RNews approached several former residents for comment about the items and their purpose, but the requests were repeatedly firmly turned down.

“It’s safer that way,” said one of the former residents.

While the university did not elaborate on exactly what was found in the residence, SU did say that during the audit staff came across items in two rooms in the residence that “need to be studied to understand their nature and context before a decision is made about what further steps are needed”.

Prof. Deresh Ramjugernath, vice-chancellor of learning and teaching at SU, says a team has been set up to “study the items” and “make recommendations to the executive management about appropriate steps in dealing with the matter”.

According to News24, the Wilgenhof alumni association said in response to SU’s statement that the items “were found in an archive spanning a period of more than 100 years”.

“The content forms part of Wilgenhof’s history and has therefore been preserved.

“As is often the case with historical artifacts, some of the content may offend or be misunderstood if not explained in the correct historical context,” the letter said.
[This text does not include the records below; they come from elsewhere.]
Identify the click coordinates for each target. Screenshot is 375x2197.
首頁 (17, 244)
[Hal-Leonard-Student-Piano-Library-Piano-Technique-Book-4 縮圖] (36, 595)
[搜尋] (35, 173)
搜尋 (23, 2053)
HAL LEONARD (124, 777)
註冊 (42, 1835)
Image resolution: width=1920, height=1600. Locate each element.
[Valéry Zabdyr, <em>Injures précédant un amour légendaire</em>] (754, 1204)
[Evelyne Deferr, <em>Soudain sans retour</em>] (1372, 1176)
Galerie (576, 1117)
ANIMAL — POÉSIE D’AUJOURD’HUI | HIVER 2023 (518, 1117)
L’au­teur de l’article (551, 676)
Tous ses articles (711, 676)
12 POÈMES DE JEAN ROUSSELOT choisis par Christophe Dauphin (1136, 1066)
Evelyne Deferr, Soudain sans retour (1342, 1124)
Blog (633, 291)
“We contacted SU and offered to provide the necessary historical context in this regard. However, we have not seen the items and therefore cannot fully comment on the content.”

RNews has sent an inquiry to this organization, but is still waiting for a response.

Photos obtained by News24 from a reliable source show some of the contents of the rooms in the residence. Although it is not clear when some of the photos were taken, or how old some of the items are, it nevertheless painted a dark picture.

There were photos, names, signatures and descriptions with the exact dates of what happened in the room and when.

Many ex-Maties have meanwhile referred to the so-called “mystery” that has always hung over Wilgenhof residence.

“I was at one of Wilgenhof’s sister residences and the one thing that has always been true about Wilgenhof is that its residents never talk about what happens at their residence,” says this ex-Matie on social media.

Another social media user says “even though not everyone has knew everything not, many already know about something for a long time”.

“No context can justify certain behavior.”

With the unveiling of these items, SU is once again under the magnifying glass and former students are of the opinion that this will be a catalyst for change in dormitory culture.

After RNews addressed more questions to the university, the SU said it would issue another statement on the matter in due course.